Data from a collection:

>> begin

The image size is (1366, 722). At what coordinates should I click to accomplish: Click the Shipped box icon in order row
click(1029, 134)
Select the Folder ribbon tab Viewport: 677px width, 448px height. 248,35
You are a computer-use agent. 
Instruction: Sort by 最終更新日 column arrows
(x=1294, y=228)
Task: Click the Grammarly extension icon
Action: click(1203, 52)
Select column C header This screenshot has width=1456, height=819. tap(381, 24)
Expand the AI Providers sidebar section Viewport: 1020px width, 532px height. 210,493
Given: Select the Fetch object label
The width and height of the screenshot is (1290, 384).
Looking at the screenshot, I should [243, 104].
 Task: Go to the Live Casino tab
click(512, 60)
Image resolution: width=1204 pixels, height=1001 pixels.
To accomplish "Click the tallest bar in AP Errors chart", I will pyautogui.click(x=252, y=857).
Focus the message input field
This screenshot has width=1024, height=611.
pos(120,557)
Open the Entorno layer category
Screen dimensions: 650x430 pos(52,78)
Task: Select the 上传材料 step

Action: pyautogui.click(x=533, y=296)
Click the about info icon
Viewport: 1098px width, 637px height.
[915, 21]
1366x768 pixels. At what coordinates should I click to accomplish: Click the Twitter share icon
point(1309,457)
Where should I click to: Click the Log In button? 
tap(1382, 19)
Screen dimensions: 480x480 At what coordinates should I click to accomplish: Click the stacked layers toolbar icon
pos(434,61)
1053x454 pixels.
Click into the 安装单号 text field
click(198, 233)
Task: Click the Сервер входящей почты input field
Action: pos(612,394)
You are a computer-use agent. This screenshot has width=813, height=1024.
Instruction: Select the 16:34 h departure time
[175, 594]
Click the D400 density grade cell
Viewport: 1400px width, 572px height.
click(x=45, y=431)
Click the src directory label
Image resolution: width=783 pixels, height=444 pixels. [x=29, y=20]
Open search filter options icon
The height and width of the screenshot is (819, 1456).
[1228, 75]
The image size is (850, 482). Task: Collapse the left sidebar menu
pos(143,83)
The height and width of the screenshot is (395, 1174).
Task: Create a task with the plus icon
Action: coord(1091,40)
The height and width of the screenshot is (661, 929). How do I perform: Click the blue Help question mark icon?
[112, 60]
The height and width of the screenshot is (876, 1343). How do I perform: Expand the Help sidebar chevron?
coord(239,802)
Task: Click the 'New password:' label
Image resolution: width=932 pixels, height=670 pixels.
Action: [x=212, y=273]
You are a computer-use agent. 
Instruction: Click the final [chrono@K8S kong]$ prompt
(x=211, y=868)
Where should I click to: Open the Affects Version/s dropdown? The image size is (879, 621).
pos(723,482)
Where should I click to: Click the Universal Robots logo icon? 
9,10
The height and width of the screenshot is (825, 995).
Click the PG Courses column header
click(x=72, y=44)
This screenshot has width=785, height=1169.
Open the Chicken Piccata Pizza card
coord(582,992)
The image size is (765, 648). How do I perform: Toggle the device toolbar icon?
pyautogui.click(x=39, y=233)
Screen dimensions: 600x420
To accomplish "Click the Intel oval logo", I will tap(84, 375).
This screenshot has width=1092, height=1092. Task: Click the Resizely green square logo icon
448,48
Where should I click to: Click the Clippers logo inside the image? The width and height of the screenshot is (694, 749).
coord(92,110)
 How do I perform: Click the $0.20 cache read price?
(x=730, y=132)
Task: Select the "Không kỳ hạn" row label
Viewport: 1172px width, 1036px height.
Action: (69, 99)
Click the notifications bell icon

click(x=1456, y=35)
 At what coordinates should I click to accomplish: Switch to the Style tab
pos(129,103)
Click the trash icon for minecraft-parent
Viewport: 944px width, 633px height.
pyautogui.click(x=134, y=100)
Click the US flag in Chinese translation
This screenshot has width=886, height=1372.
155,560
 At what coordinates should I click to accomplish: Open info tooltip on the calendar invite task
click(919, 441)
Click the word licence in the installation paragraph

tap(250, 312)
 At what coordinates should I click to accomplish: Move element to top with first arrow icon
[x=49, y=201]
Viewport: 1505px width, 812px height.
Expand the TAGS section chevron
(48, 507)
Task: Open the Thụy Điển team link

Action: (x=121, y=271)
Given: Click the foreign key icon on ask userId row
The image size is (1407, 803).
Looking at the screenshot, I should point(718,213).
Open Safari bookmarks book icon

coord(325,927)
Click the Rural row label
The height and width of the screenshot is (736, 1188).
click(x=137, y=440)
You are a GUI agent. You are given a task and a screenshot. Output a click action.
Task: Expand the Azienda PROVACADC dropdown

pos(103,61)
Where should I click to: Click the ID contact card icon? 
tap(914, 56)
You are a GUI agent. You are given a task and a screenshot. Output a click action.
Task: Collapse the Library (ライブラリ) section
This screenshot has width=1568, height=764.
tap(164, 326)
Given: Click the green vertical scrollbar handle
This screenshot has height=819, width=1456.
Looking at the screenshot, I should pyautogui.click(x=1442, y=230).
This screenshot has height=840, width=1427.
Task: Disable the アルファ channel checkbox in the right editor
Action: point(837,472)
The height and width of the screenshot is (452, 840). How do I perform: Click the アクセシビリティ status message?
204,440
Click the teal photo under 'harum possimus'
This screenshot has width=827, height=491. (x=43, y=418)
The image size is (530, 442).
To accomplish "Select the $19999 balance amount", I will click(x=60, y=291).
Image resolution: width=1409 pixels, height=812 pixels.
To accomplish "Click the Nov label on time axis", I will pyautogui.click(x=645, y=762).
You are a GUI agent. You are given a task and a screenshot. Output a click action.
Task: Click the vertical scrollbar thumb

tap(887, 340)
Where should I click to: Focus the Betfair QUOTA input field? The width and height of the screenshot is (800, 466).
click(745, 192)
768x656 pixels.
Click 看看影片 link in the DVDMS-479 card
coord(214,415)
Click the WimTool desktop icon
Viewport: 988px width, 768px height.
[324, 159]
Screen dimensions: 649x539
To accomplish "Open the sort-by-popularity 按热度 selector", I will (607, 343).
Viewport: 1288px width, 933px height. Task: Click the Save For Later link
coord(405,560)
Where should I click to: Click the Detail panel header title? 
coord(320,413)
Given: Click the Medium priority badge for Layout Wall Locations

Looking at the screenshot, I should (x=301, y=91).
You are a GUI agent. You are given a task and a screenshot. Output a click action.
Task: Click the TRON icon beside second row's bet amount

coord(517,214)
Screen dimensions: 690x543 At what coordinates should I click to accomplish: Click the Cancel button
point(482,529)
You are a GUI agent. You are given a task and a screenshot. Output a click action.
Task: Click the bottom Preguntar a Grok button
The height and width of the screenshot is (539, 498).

>> end

Revise the data above so that every occurrence of "At what coordinates should I click to accomplish" reads "Which coordinates should I click to complete", leaving everything else unchanged.

▶ [Complete output]
The image size is (1366, 722). Which coordinates should I click to complete: Click the Shipped box icon in order row
click(1029, 134)
Select the Folder ribbon tab Viewport: 677px width, 448px height. 248,35
You are a computer-use agent. 
Instruction: Sort by 最終更新日 column arrows
(x=1294, y=228)
Task: Click the Grammarly extension icon
Action: click(1203, 52)
Select column C header This screenshot has width=1456, height=819. tap(381, 24)
Expand the AI Providers sidebar section Viewport: 1020px width, 532px height. 210,493
Given: Select the Fetch object label
The width and height of the screenshot is (1290, 384).
Looking at the screenshot, I should [243, 104].
 Task: Go to the Live Casino tab
click(512, 60)
Image resolution: width=1204 pixels, height=1001 pixels.
To accomplish "Click the tallest bar in AP Errors chart", I will pyautogui.click(x=252, y=857).
Focus the message input field
This screenshot has width=1024, height=611.
pos(120,557)
Open the Entorno layer category
Screen dimensions: 650x430 pos(52,78)
Task: Select the 上传材料 step

Action: pyautogui.click(x=533, y=296)
Click the about info icon
Viewport: 1098px width, 637px height.
[915, 21]
1366x768 pixels. Which coordinates should I click to complete: Click the Twitter share icon
point(1309,457)
Where should I click to: Click the Log In button? 
tap(1382, 19)
Screen dimensions: 480x480 Which coordinates should I click to complete: Click the stacked layers toolbar icon
pos(434,61)
1053x454 pixels.
Click into the 安装单号 text field
click(198, 233)
Task: Click the Сервер входящей почты input field
Action: pos(612,394)
You are a computer-use agent. This screenshot has width=813, height=1024.
Instruction: Select the 16:34 h departure time
[175, 594]
Click the D400 density grade cell
Viewport: 1400px width, 572px height.
click(x=45, y=431)
Click the src directory label
Image resolution: width=783 pixels, height=444 pixels. [x=29, y=20]
Open search filter options icon
The height and width of the screenshot is (819, 1456).
[1228, 75]
The image size is (850, 482). Task: Collapse the left sidebar menu
pos(143,83)
The height and width of the screenshot is (395, 1174).
Task: Create a task with the plus icon
Action: coord(1091,40)
The height and width of the screenshot is (661, 929). How do I perform: Click the blue Help question mark icon?
[112, 60]
The height and width of the screenshot is (876, 1343). How do I perform: Expand the Help sidebar chevron?
coord(239,802)
Task: Click the 'New password:' label
Image resolution: width=932 pixels, height=670 pixels.
Action: [x=212, y=273]
You are a computer-use agent. 
Instruction: Click the final [chrono@K8S kong]$ prompt
(x=211, y=868)
Where should I click to: Open the Affects Version/s dropdown? The image size is (879, 621).
pos(723,482)
Where should I click to: Click the Universal Robots logo icon? 
9,10
The height and width of the screenshot is (825, 995).
Click the PG Courses column header
click(x=72, y=44)
This screenshot has width=785, height=1169.
Open the Chicken Piccata Pizza card
coord(582,992)
The image size is (765, 648). How do I perform: Toggle the device toolbar icon?
pyautogui.click(x=39, y=233)
Screen dimensions: 600x420
To accomplish "Click the Intel oval logo", I will tap(84, 375).
This screenshot has width=1092, height=1092. Task: Click the Resizely green square logo icon
448,48
Where should I click to: Click the Clippers logo inside the image? The width and height of the screenshot is (694, 749).
coord(92,110)
 How do I perform: Click the $0.20 cache read price?
(x=730, y=132)
Task: Select the "Không kỳ hạn" row label
Viewport: 1172px width, 1036px height.
Action: (69, 99)
Click the notifications bell icon

click(x=1456, y=35)
 Which coordinates should I click to complete: Switch to the Style tab
pos(129,103)
Click the trash icon for minecraft-parent
Viewport: 944px width, 633px height.
pyautogui.click(x=134, y=100)
Click the US flag in Chinese translation
This screenshot has width=886, height=1372.
155,560
 Which coordinates should I click to complete: Open info tooltip on the calendar invite task
click(919, 441)
Click the word licence in the installation paragraph

tap(250, 312)
 Which coordinates should I click to complete: Move element to top with first arrow icon
[x=49, y=201]
Viewport: 1505px width, 812px height.
Expand the TAGS section chevron
(48, 507)
Task: Open the Thụy Điển team link

Action: (x=121, y=271)
Given: Click the foreign key icon on ask userId row
The image size is (1407, 803).
Looking at the screenshot, I should point(718,213).
Open Safari bookmarks book icon

coord(325,927)
Click the Rural row label
The height and width of the screenshot is (736, 1188).
click(x=137, y=440)
You are a GUI agent. You are given a task and a screenshot. Output a click action.
Task: Expand the Azienda PROVACADC dropdown

pos(103,61)
Where should I click to: Click the ID contact card icon? 
tap(914, 56)
You are a GUI agent. You are given a task and a screenshot. Output a click action.
Task: Collapse the Library (ライブラリ) section
This screenshot has width=1568, height=764.
tap(164, 326)
Given: Click the green vertical scrollbar handle
This screenshot has height=819, width=1456.
Looking at the screenshot, I should pyautogui.click(x=1442, y=230).
This screenshot has height=840, width=1427.
Task: Disable the アルファ channel checkbox in the right editor
Action: point(837,472)
The height and width of the screenshot is (452, 840). How do I perform: Click the アクセシビリティ status message?
204,440
Click the teal photo under 'harum possimus'
This screenshot has width=827, height=491. (x=43, y=418)
The image size is (530, 442).
To accomplish "Select the $19999 balance amount", I will click(x=60, y=291).
Image resolution: width=1409 pixels, height=812 pixels.
To accomplish "Click the Nov label on time axis", I will pyautogui.click(x=645, y=762).
You are a GUI agent. You are given a task and a screenshot. Output a click action.
Task: Click the vertical scrollbar thumb

tap(887, 340)
Where should I click to: Focus the Betfair QUOTA input field? The width and height of the screenshot is (800, 466).
click(745, 192)
768x656 pixels.
Click 看看影片 link in the DVDMS-479 card
coord(214,415)
Click the WimTool desktop icon
Viewport: 988px width, 768px height.
[324, 159]
Screen dimensions: 649x539
To accomplish "Open the sort-by-popularity 按热度 selector", I will (607, 343).
Viewport: 1288px width, 933px height. Task: Click the Save For Later link
coord(405,560)
Where should I click to: Click the Detail panel header title? 
coord(320,413)
Given: Click the Medium priority badge for Layout Wall Locations

Looking at the screenshot, I should (x=301, y=91).
You are a GUI agent. You are given a task and a screenshot. Output a click action.
Task: Click the TRON icon beside second row's bet amount

coord(517,214)
Screen dimensions: 690x543 Which coordinates should I click to complete: Click the Cancel button
point(482,529)
You are a GUI agent. You are given a task and a screenshot. Output a click action.
Task: Click the bottom Preguntar a Grok button
The height and width of the screenshot is (539, 498).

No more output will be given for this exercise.